=== Materials provided ===
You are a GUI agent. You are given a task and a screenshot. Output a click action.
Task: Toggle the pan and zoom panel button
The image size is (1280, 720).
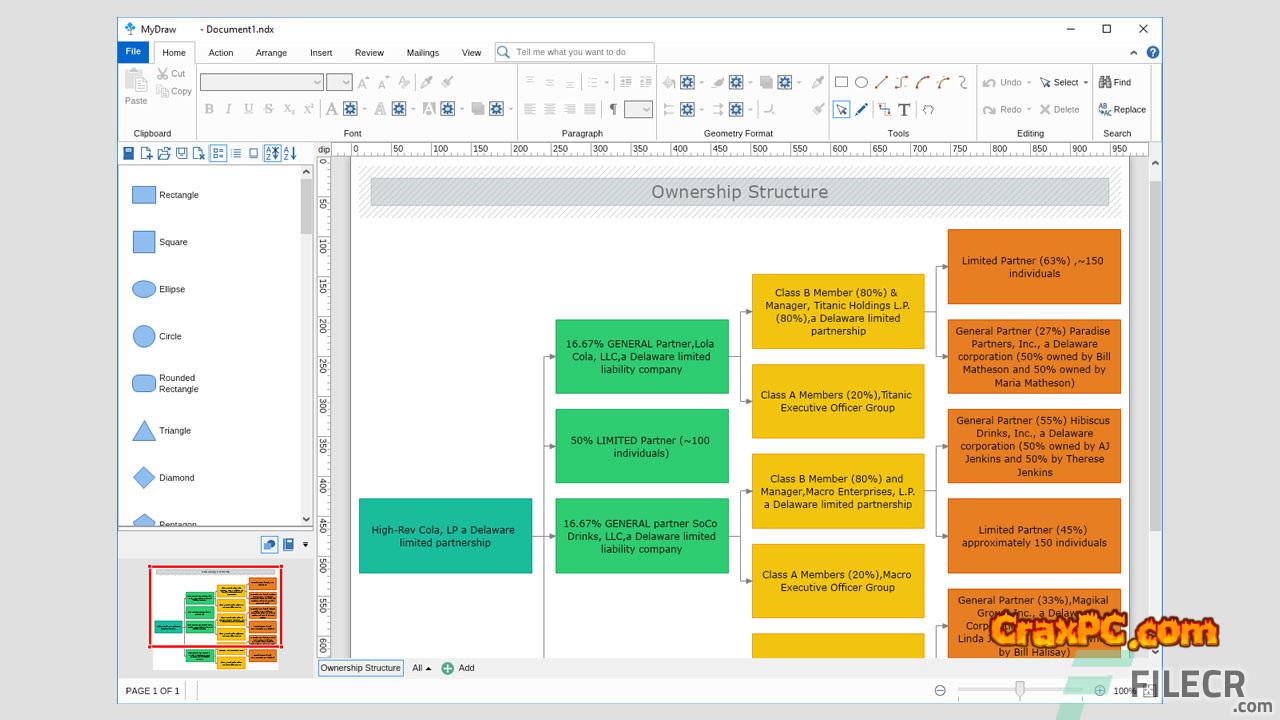[269, 544]
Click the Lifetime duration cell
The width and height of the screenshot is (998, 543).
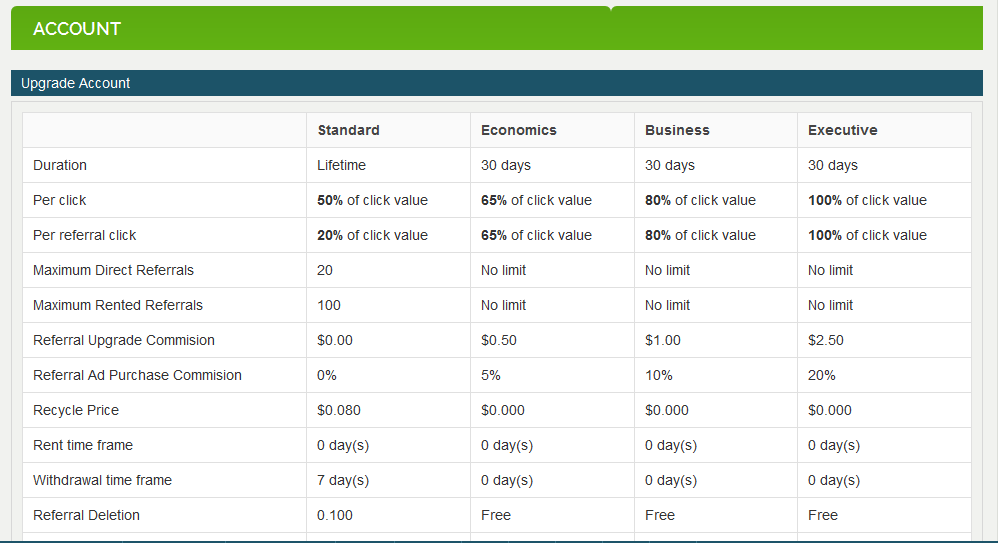point(342,165)
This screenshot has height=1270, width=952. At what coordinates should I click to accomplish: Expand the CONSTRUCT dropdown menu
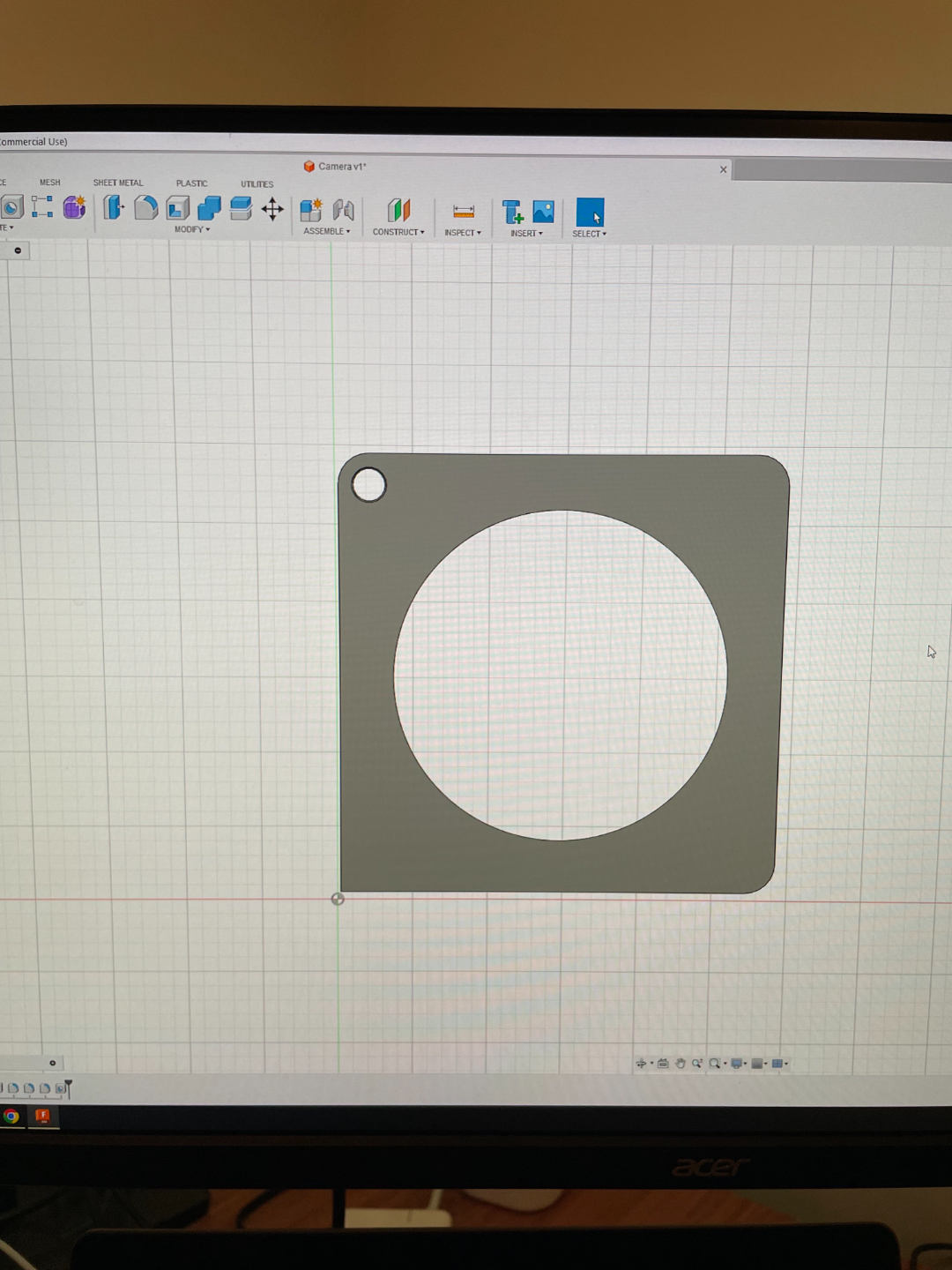[x=398, y=232]
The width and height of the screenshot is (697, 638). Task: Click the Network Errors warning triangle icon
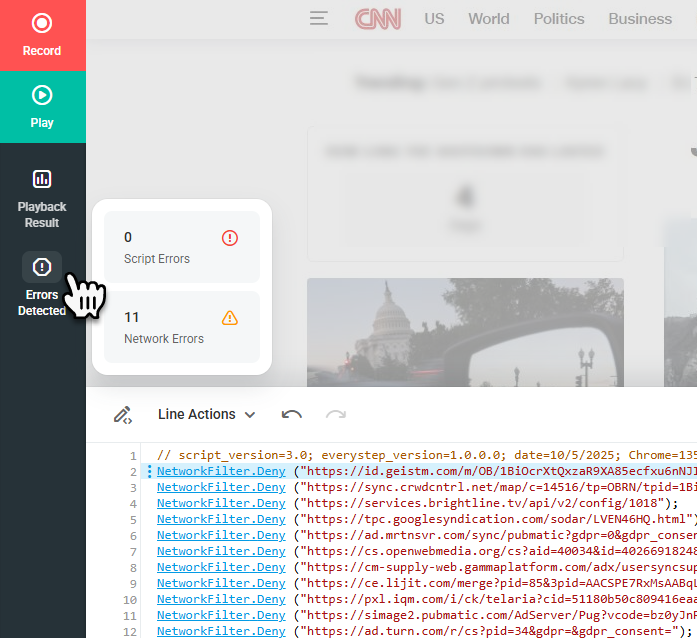coord(230,318)
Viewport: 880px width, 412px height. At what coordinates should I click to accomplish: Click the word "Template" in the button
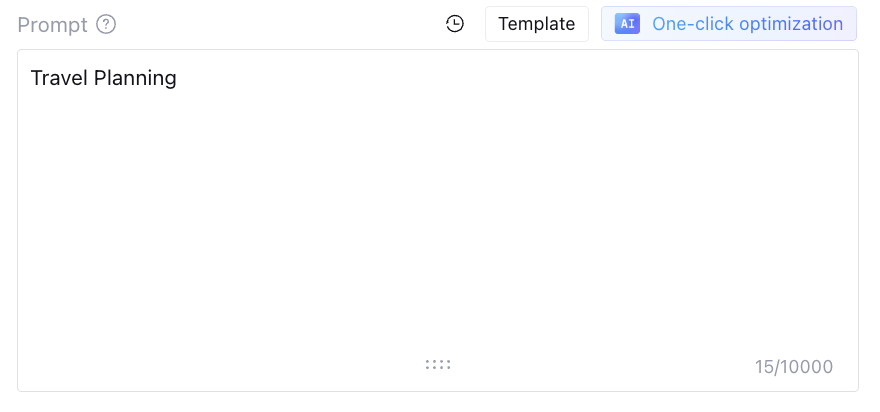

=== Your instructions ===
Copy the data above line for line, skipping every picture.

=== Answer space ===
You are a GUI agent. You are given a task and a screenshot. Output a click action.
Task: Toggle the pan and zoom panel button
The image size is (1280, 720).
[269, 544]
Click the Lifetime duration cell
The width and height of the screenshot is (998, 543).
point(342,165)
This screenshot has height=1270, width=952. At what coordinates should I click to accomplish: Expand the CONSTRUCT dropdown menu
[x=398, y=232]
The width and height of the screenshot is (697, 638). Task: Click the Network Errors warning triangle icon
coord(230,318)
Viewport: 880px width, 412px height. At what coordinates should I click to accomplish: Click the word "Template" in the button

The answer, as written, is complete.